DESCRIPTION OF THE TASK: Among the entries below, find the lines that hold the word "badge" and report them.

Collected data entries
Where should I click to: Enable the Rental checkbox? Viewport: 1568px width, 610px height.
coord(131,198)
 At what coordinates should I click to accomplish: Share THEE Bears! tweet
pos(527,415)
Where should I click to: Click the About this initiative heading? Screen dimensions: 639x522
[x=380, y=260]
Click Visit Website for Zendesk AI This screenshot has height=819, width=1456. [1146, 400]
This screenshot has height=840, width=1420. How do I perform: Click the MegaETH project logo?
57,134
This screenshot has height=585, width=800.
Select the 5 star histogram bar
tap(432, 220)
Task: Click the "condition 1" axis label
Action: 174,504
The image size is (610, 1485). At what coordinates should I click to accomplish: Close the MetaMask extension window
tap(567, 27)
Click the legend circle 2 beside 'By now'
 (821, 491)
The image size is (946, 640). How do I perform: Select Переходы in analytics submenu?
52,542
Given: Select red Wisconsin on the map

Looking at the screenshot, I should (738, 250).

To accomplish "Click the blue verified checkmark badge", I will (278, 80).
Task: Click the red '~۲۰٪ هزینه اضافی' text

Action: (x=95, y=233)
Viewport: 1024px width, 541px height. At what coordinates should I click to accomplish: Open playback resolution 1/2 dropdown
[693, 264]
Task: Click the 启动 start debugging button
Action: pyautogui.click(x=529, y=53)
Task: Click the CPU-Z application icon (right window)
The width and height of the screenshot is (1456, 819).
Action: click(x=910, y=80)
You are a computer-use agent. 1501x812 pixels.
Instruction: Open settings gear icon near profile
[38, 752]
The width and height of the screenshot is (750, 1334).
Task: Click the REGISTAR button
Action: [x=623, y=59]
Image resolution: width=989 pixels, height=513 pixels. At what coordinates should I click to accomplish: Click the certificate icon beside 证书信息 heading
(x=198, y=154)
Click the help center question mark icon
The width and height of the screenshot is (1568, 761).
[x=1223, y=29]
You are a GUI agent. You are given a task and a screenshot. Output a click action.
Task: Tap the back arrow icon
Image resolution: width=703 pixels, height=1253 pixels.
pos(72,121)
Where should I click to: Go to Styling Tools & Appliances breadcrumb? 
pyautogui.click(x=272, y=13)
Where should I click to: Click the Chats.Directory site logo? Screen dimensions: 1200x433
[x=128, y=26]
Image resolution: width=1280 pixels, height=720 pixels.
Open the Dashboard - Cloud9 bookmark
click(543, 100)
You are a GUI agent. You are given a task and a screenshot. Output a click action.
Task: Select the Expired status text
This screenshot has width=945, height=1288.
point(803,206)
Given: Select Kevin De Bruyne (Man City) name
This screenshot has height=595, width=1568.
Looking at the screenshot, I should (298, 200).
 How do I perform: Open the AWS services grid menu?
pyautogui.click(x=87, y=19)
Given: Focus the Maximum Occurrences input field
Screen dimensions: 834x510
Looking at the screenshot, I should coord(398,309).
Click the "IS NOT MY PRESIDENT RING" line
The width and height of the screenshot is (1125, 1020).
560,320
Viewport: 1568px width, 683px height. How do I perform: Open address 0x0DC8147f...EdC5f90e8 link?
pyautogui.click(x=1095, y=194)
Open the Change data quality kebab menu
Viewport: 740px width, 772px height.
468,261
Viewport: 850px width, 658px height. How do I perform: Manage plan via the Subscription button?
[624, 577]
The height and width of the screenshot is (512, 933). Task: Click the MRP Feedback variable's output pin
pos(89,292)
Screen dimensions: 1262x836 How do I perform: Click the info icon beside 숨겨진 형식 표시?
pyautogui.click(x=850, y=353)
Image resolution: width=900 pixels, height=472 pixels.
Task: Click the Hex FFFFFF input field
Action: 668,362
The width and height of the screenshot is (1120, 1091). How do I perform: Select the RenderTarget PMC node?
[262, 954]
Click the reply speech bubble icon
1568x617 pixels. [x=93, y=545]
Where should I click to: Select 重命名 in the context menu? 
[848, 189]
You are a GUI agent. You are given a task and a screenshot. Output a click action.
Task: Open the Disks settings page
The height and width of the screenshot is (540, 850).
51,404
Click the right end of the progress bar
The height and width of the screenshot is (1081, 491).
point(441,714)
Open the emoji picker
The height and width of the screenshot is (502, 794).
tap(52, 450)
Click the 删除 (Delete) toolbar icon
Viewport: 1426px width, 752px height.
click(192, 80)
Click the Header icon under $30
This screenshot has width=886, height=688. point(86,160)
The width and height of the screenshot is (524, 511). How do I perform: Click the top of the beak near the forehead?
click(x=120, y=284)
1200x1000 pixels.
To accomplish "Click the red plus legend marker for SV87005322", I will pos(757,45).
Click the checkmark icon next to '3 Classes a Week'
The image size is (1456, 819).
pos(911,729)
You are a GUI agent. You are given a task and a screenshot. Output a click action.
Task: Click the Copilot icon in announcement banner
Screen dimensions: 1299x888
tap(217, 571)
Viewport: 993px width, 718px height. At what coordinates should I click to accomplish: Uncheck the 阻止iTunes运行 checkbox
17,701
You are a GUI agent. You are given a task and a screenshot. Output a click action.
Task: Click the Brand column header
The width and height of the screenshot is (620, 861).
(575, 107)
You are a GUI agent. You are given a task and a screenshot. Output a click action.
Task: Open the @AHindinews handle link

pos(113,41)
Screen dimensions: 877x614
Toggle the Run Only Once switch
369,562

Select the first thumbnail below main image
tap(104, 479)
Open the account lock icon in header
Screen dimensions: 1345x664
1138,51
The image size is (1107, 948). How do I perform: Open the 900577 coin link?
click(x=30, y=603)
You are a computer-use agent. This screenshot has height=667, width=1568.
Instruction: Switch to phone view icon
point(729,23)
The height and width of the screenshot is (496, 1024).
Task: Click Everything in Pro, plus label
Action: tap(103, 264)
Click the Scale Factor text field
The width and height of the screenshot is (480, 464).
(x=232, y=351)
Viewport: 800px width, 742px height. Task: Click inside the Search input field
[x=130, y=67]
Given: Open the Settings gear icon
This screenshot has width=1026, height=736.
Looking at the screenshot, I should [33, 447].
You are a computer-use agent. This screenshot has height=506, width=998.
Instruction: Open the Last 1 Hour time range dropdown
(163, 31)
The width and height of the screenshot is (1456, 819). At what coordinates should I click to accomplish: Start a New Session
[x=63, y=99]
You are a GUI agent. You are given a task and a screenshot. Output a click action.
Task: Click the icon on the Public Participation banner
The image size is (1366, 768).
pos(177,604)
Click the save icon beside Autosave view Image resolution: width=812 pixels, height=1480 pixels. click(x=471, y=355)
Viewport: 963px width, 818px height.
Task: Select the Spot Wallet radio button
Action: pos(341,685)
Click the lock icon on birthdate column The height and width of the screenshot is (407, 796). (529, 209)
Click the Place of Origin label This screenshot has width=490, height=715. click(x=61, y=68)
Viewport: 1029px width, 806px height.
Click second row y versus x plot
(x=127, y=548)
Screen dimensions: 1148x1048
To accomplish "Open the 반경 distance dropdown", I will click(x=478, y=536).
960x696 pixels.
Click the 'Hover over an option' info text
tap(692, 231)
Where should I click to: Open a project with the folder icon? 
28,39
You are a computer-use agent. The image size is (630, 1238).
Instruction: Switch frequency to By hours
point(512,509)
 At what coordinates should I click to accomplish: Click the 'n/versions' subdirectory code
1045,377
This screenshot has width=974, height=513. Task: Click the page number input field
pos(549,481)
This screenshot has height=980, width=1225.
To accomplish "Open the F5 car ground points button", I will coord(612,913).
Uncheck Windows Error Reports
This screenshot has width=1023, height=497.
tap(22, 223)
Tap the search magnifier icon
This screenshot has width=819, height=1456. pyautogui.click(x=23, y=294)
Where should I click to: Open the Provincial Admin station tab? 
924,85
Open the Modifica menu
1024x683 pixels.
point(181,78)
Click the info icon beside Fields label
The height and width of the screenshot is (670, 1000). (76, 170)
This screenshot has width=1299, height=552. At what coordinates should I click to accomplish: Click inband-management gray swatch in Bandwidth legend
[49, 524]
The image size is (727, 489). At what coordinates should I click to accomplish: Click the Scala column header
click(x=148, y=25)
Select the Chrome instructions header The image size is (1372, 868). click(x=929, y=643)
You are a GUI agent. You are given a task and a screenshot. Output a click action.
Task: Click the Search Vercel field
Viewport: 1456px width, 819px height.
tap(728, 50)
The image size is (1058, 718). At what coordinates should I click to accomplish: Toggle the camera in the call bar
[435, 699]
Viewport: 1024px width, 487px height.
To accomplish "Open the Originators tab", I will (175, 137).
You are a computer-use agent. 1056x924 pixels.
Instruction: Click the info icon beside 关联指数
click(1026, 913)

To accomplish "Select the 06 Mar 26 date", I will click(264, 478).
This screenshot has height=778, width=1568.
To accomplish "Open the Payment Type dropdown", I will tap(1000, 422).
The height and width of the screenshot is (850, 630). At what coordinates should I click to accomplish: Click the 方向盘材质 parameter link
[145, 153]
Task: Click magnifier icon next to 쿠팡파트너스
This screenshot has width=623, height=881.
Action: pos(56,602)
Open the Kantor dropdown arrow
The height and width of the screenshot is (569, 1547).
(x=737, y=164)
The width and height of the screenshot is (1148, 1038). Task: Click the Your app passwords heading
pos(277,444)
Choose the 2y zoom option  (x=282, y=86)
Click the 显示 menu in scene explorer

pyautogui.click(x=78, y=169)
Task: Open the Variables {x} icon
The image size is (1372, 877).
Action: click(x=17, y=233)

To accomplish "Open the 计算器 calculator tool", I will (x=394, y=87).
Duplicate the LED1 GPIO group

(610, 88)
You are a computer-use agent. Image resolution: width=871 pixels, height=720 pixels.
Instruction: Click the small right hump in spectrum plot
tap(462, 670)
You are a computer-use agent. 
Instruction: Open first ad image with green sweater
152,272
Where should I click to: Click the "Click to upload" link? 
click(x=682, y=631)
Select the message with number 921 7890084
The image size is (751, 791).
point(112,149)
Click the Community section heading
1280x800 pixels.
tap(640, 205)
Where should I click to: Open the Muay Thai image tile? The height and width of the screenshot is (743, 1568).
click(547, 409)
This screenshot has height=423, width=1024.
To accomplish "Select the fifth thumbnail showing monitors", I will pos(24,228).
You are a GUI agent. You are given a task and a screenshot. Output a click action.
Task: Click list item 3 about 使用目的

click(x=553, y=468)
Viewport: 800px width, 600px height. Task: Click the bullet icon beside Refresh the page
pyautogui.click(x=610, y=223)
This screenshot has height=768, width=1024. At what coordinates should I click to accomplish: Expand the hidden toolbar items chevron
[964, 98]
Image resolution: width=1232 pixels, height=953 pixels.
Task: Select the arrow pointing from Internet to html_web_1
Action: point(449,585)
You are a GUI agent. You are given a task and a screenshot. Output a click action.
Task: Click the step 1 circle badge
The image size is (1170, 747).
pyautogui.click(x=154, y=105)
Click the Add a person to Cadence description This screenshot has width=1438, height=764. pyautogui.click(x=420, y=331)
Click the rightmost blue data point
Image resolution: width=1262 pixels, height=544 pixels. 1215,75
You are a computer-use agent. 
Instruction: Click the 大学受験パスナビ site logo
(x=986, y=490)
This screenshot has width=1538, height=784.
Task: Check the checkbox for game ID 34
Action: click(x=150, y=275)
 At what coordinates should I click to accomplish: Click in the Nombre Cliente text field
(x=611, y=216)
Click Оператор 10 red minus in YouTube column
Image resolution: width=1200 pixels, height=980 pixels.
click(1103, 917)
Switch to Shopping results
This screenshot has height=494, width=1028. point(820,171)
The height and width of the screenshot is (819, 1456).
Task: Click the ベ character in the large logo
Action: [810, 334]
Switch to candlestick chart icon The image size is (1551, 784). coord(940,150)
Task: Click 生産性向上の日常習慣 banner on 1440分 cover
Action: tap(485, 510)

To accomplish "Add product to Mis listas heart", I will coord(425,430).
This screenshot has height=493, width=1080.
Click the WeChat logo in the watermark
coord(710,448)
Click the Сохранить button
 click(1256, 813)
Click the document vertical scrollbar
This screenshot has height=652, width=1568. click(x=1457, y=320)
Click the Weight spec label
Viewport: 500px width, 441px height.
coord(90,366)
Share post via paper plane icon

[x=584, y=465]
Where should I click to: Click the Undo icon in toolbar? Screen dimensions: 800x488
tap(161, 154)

ANSWER BOX:
To accomplish "Click the blue verified checkmark badge", I will (278, 80).
Task: Click the step 1 circle badge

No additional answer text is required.